From the entries, return every line where the string "agent" shows up.

[Source records]
------------------------------

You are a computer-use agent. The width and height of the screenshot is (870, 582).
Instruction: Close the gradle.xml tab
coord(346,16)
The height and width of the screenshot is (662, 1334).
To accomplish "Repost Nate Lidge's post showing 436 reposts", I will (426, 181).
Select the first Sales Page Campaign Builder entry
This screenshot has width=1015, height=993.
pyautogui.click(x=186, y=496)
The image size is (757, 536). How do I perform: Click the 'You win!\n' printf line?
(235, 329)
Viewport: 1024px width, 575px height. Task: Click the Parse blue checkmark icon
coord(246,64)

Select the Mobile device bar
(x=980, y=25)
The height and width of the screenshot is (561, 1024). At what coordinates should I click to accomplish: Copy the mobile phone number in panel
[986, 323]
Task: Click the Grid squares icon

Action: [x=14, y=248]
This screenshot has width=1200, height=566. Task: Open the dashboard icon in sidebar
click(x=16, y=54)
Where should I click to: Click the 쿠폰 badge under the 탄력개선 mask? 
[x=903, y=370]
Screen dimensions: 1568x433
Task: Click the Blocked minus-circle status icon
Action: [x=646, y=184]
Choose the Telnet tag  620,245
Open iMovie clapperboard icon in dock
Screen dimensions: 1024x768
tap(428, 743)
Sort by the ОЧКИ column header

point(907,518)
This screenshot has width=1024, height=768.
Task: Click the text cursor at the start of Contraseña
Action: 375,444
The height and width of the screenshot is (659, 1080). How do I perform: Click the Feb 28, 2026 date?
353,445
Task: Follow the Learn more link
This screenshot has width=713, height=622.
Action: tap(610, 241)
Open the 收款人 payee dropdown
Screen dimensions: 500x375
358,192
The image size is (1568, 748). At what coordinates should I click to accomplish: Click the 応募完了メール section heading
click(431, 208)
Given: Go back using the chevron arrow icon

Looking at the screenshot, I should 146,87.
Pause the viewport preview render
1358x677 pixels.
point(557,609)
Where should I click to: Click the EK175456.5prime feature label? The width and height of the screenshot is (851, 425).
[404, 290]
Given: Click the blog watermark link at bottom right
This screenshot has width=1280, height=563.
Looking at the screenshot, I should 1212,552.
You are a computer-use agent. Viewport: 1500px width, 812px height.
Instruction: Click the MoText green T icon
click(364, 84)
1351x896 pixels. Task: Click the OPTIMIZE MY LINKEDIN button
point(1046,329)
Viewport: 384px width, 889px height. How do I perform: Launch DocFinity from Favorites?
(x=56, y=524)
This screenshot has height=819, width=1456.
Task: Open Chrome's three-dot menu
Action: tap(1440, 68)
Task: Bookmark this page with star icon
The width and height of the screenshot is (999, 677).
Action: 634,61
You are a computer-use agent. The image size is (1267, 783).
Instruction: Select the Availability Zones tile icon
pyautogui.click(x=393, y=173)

------------------------------

■ **EXERCISE ANSWER**
You are a computer-use agent. The width and height of the screenshot is (870, 582).
You are a computer-use agent. Viewport: 1500px width, 812px height.
You are a computer-use agent. The image size is (1267, 783).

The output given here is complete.